▸ 本文抜粋
茨城県予算案 人口減対策に力 一般会計 1兆2510億円規模

茨城県庁=水戸市笠原町

■外国人材 確保育成

茨城県の2024年度当初予算案の概要が15日、県議会主要会派への事前説明で明らかになった。一般会計は新型コロナウイルス関連費が減り、過去2番目だった前年度から3.2%減の1兆2510億円規模となる見込み。主な事業では外国人材の確保育成やデジタル教育の拡充などを進め、人口減少や人手不足への備えを強化する。

人口減少対策として、外国人材の確保や育成を目的に、1億9700万円を計上する。留学生の県内就職支援や海外の教育機関と連携した日本語講座を運営。留学生を受け入れるためのルートの開拓や、社会福祉施設など受け入れ施設による奨学金貸与などを補助する。

外国人の生活を支える関連事業には1億7800万円を盛り込む。外国人コミュニティーの中で中心的な役割を担う人を「サポーター」と位置付け、母国語での相談・支援体制を構築するほか、専門家による相談会の開催を進める。公立小中高校の児童生徒に対する日本語指導などを中心に、学校での生活支援を充実させる。

農林水産業の基盤強化にも力を入れる。産地から消費地への共同配送に必要となる物流拠点の整備費の補助に2億7000万円、次世代の漁業者が独立・就業する際の漁船や設備投資の補助に6億5600万円をそれぞれ充てる。収穫量日本一のクリの加工促進や高付加価値化を目指す産地の構造改革に3500万円を計上する。

教育面では、デジタル人材の育成を推進する。26年に予定する県立産業技術短期大学校(IT短大)の4年制移行に向けた新棟建設に9億9700万円を計上。県立高のデジタル技術を活用した探究的な教育の推進に1億4000万円を盛り込む。

このほか、主な新規事業として、放送と通信を活用した避難情報伝達システムの実証調査に3億円、農林水産物の認知度向上や販路拡大に向けたイベント開催費に5200万円、ものづくり企業による海外販路開拓の伴走支援などに1億400万円を充てる。

▸ 作業項目 1
茨城県予算案の記事のうち、「茨城県の2024年度当初予算」から下へ「る奨学金貸与などを補助する。」までをすべて一字一句変えずに打ち直してください。
▸ 作業項目 2
茨城県予算案の記事で、一般会計が前年度より減る見込みとされている理由を、記事の説明に沿って1〜3文で述べてください。

▸ データ内容
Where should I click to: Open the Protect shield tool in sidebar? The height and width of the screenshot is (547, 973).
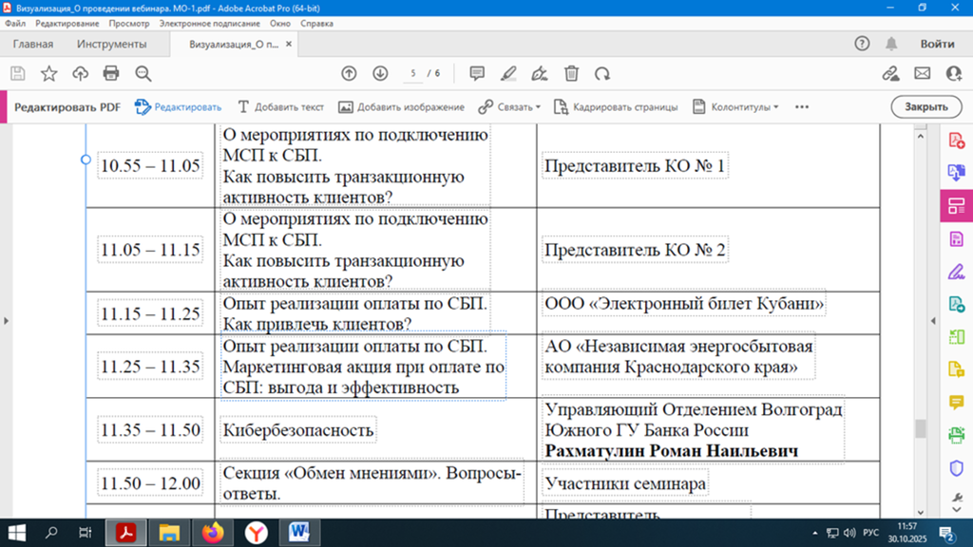pos(957,468)
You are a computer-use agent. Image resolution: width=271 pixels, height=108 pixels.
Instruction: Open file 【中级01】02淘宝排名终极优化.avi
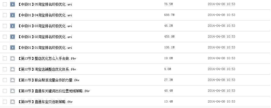point(45,37)
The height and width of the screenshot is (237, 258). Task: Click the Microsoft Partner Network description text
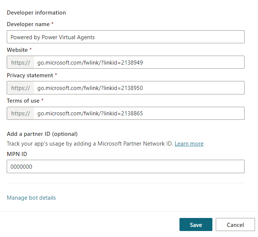pos(90,144)
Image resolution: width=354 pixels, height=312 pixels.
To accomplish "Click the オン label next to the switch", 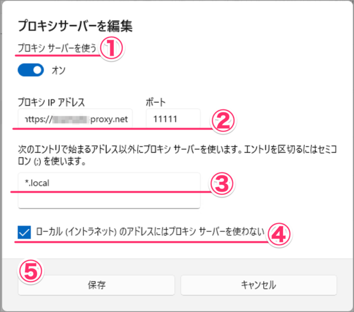I will (59, 70).
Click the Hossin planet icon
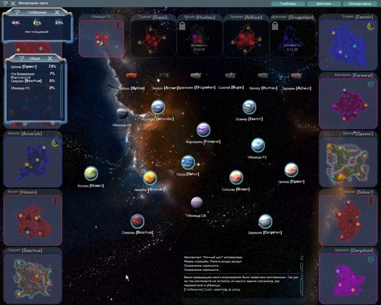The width and height of the screenshot is (381, 305). pyautogui.click(x=91, y=173)
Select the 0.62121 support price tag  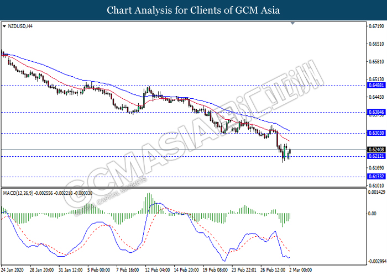point(375,157)
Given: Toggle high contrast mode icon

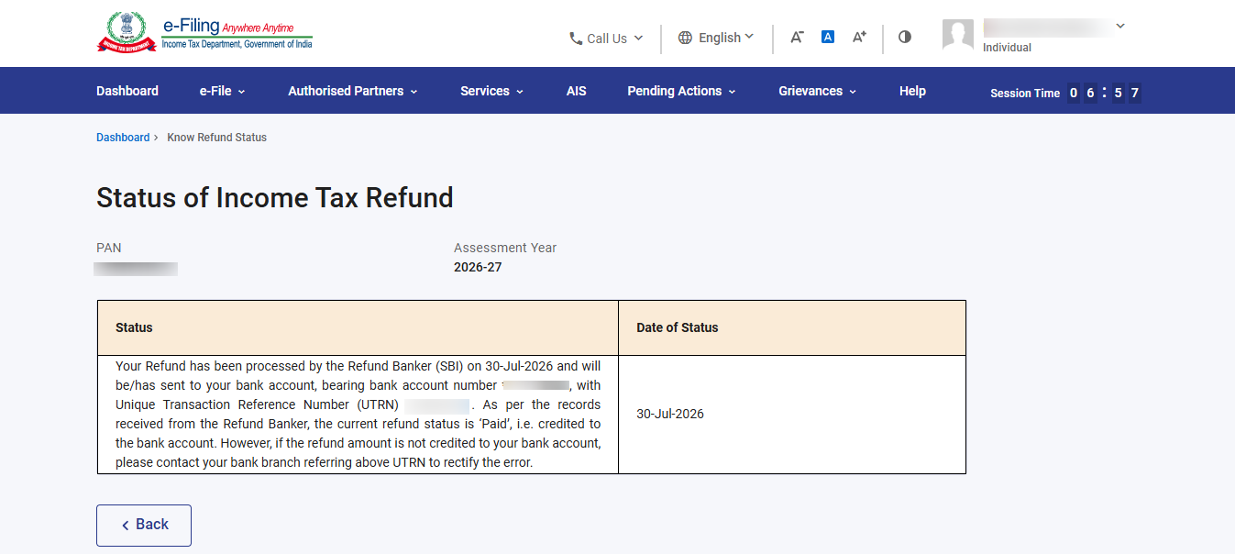Looking at the screenshot, I should point(905,37).
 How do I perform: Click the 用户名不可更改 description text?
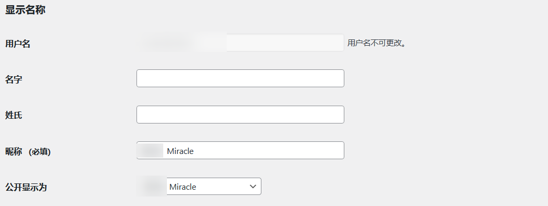click(376, 44)
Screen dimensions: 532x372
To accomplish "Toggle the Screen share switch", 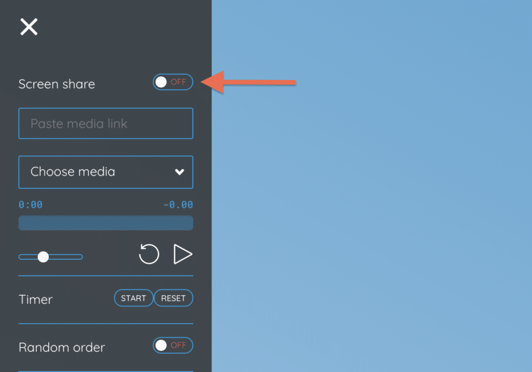I will 173,82.
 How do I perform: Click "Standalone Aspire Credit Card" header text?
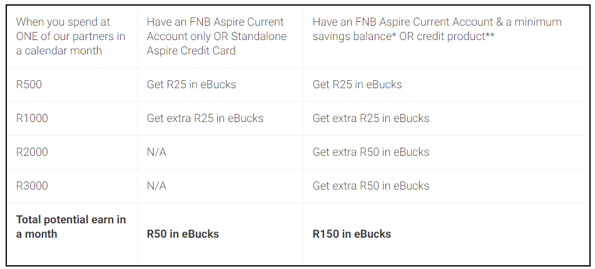[216, 44]
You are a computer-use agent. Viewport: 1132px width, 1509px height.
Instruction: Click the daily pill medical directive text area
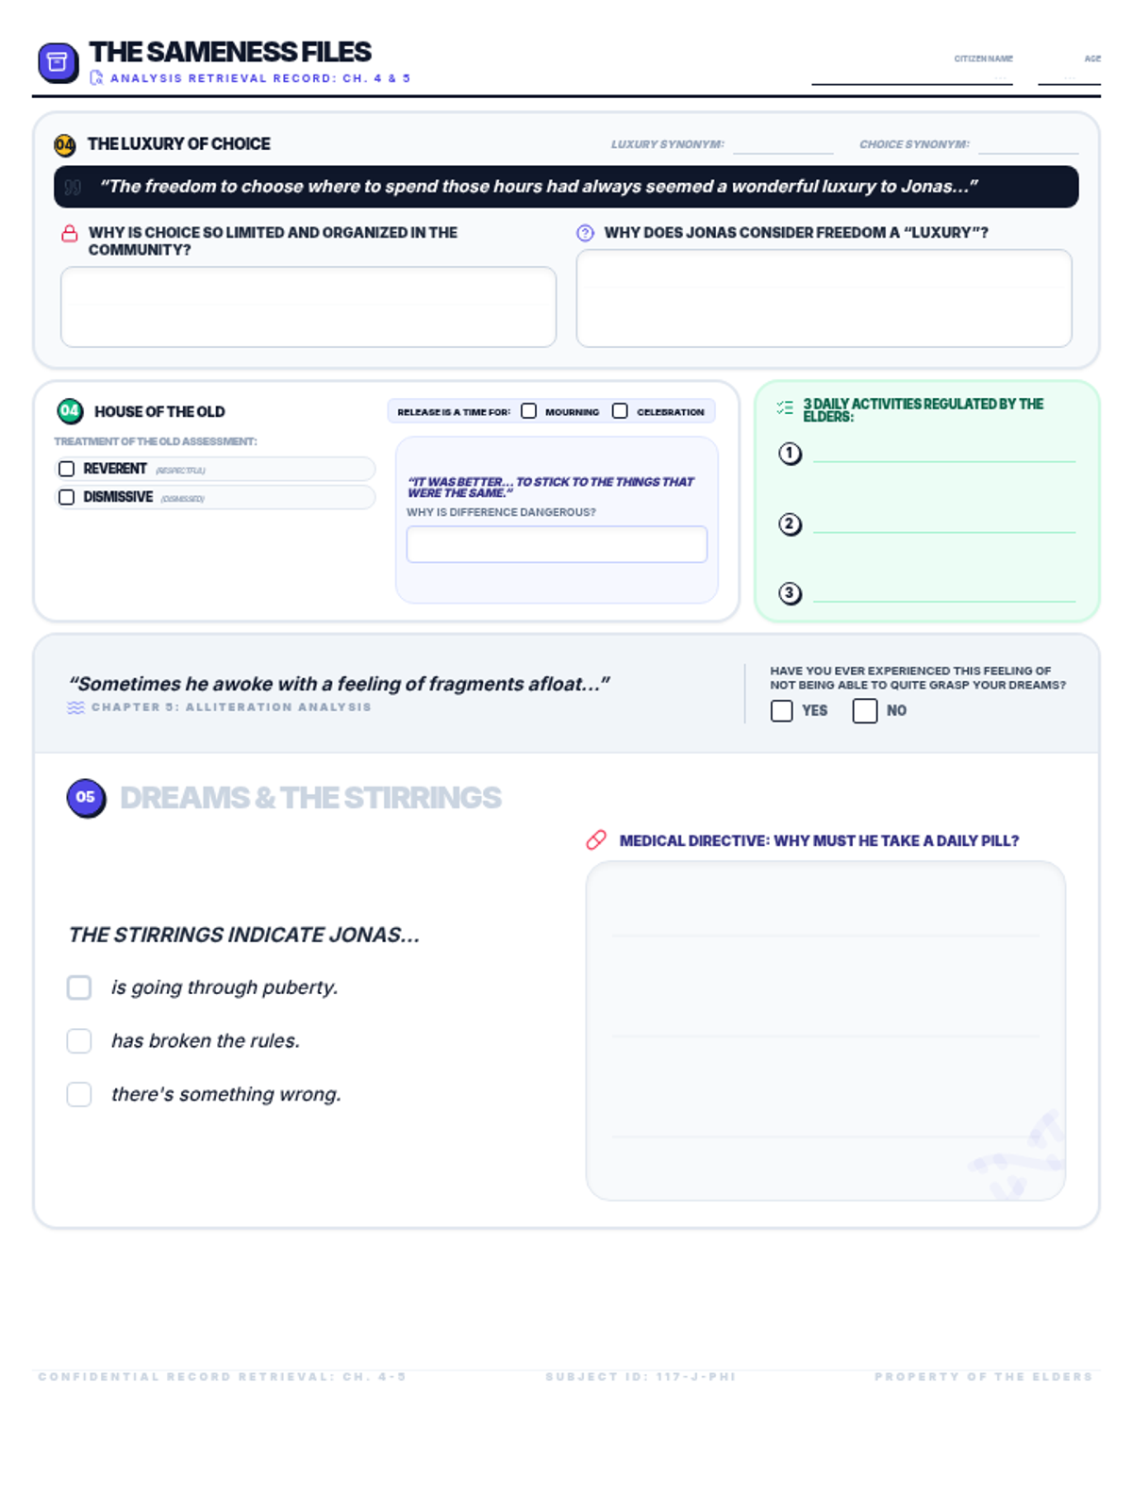pyautogui.click(x=825, y=1030)
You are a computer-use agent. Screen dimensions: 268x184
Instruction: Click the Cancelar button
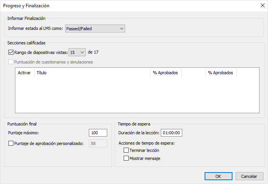[x=249, y=176]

▸ 回答 1
茨城県の2024年度当初予算案の概要が15日、県議会主要会派への事前説明で明らかになった。一般会計は新型コロナウイルス関連費が減り、過去2番目だった前年度から3.2%減の1兆2510億円規模となる見込み。主な事業では外国人材の確保育成やデジタル教育の拡充などを進め、人口減少や人手不足への備えを強化する。

人口減少対策として、外国人材の確保や育成を目的に、1億9700万円を計上する。留学生の県内就職支援や海外の教育機関と連携した日本語講座を運営。留学生を受け入れるためのルートの開拓や、社会福祉施設など受け入れ施設による奨学金貸与などを補助する。

▸ 回答 2
新型コロナウイルス関連費が減るためです。その結果、一般会計は過去2番目だった前年度から3.2%減の1兆2510億円規模となる見込みです。